C'è però un "ma", nota la Confederazione: in questo momento l'80% circa delle esportazioni di cibo e bevande è costituito da prodotti dell'industria alimentare, mentre crolla l'export di prodotti agricoli freschi (-5,5% nei primi cinque mesi dell'anno). Colpa soprattutto dell'aumento costante dei costi produttivi e del parallelo calo delle quotazioni all'origine. Un binomio devastante che, quest'anno, ha addirittura scoraggiato molti a seminare, con una crescita del 6% circa dei terreni lasciati a riposo.
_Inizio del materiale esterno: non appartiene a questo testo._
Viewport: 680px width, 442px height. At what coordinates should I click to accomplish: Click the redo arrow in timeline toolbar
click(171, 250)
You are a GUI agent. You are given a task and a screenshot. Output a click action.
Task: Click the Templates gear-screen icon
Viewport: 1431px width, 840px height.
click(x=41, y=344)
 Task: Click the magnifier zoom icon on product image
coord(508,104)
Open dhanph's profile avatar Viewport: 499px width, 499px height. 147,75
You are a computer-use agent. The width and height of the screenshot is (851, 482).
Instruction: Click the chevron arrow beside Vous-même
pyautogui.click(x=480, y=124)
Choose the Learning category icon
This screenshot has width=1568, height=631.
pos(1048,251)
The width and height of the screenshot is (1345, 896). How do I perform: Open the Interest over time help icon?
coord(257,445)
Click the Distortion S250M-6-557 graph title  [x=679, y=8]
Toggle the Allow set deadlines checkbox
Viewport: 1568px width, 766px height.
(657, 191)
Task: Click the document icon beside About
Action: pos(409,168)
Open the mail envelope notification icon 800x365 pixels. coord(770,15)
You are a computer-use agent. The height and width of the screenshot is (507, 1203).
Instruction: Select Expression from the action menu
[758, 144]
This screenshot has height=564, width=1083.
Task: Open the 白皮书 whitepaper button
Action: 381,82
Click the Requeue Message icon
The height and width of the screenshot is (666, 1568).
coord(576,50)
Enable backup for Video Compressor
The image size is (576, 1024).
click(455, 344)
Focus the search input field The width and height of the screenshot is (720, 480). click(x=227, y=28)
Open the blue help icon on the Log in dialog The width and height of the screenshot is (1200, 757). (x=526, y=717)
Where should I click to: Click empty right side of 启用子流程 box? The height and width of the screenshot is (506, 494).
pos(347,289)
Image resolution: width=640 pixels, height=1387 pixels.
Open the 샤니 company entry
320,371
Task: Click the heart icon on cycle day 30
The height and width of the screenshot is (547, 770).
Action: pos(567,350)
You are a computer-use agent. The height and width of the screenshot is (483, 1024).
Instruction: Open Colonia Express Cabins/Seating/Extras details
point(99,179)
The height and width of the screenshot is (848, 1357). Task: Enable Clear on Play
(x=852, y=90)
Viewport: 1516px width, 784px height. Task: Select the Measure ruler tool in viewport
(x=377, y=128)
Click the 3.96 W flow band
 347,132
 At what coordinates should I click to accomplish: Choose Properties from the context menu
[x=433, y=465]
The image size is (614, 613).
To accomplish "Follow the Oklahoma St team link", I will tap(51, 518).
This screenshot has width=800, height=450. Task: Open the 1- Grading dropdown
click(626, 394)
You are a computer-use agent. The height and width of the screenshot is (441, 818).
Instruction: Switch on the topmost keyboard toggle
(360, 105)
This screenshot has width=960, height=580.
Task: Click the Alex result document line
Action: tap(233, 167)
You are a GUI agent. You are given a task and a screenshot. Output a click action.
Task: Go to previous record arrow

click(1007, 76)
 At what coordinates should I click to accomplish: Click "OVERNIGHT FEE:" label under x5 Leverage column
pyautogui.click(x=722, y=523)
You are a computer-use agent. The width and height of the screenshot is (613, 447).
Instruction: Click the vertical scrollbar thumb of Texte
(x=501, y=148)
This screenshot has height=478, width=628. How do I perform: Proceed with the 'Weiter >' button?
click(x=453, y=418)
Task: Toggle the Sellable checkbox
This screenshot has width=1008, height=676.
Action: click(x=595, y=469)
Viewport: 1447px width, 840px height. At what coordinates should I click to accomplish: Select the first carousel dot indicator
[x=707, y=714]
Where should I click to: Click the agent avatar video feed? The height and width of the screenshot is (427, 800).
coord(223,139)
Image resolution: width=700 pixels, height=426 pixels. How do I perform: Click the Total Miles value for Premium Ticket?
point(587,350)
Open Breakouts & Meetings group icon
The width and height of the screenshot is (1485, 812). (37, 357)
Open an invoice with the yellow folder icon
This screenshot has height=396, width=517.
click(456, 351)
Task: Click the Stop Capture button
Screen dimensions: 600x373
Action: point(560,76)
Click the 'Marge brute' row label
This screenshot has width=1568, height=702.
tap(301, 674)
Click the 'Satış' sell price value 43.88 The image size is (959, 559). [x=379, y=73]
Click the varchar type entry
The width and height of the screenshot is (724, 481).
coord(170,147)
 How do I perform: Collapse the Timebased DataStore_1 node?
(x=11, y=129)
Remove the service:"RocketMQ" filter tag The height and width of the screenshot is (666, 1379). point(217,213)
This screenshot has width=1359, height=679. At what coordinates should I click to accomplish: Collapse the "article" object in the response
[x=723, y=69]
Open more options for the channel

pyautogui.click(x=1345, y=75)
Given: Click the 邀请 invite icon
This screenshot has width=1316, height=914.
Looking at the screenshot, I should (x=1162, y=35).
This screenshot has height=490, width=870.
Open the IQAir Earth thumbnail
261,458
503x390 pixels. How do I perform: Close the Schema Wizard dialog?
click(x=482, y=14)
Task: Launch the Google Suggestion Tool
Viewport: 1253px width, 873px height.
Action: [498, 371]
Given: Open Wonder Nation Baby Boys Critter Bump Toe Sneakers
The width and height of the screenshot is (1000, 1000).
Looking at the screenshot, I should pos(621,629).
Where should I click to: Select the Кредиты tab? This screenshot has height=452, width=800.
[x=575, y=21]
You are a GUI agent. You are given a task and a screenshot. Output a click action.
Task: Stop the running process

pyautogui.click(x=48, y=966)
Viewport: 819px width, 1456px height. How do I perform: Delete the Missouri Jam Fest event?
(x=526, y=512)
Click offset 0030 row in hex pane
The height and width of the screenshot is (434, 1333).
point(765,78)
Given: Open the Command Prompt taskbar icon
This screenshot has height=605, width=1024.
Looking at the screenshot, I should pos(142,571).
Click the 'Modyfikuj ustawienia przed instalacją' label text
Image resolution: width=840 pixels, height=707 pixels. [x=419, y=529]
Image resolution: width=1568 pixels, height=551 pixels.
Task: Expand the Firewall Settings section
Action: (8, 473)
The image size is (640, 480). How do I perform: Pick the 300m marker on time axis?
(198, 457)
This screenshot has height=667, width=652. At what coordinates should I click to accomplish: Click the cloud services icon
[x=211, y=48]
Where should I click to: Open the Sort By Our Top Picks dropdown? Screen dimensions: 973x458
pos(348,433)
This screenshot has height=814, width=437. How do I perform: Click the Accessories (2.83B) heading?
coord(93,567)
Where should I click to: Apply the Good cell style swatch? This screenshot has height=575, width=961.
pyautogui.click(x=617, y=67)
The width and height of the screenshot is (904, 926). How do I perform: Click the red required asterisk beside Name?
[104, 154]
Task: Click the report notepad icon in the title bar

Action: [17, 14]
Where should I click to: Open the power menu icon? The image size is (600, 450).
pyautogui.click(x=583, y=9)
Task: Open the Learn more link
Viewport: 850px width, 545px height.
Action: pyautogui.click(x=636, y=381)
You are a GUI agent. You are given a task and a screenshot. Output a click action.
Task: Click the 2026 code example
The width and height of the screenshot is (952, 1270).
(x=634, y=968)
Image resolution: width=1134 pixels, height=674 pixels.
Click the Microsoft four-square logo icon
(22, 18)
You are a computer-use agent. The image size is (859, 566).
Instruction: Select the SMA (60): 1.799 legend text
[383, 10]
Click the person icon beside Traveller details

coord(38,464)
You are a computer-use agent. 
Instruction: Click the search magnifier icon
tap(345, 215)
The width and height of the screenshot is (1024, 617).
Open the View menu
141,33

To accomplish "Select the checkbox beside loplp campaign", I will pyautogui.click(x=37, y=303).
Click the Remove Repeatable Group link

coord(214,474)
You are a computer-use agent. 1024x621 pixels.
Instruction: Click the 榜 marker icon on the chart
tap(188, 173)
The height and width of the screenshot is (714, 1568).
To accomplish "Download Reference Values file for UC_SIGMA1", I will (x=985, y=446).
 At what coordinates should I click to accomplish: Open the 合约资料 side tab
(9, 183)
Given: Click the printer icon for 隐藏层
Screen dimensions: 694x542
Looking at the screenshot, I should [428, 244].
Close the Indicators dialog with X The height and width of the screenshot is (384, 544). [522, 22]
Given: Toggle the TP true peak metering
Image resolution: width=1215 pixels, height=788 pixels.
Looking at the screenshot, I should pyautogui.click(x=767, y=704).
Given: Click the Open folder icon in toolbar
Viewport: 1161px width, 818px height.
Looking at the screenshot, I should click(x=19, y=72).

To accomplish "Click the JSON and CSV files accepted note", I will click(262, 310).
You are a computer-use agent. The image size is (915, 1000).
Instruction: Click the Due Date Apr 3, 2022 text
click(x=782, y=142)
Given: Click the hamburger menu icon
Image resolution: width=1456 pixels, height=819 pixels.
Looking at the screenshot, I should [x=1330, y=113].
"Ma il problema dell'export agricolo è molto più grande e investe le politiche economiche nazionali - continua la Cia - L'agricoltura è spesso trascurata, quando non dimenticata, dalle istituzioni. Invece oggi occorre investire nel settore primario, nelle sue potenzialità anche oltreconfine. Bisogna rafforzare la capacità delle imprese agricole di esportare e di investire all'estero, creando strumenti normativi che le sostengano direttamente, semplificando e razionalizzando le risorse".
"Serve una politica di promozione efficace sulle vetrine internazionali che riporti i prodotti della nostra agricoltura sulla scia positiva del successo dei pasta, parmigiano e vino “made in Italy” nel mondo - conclude la Cia - E' molto importante soprattutto in una fase come quella attuale, in cui la domanda estera dà un apporto essenziale a sostegno del comparto agricolo e alimentare quando i consumi interni invece ristagnano".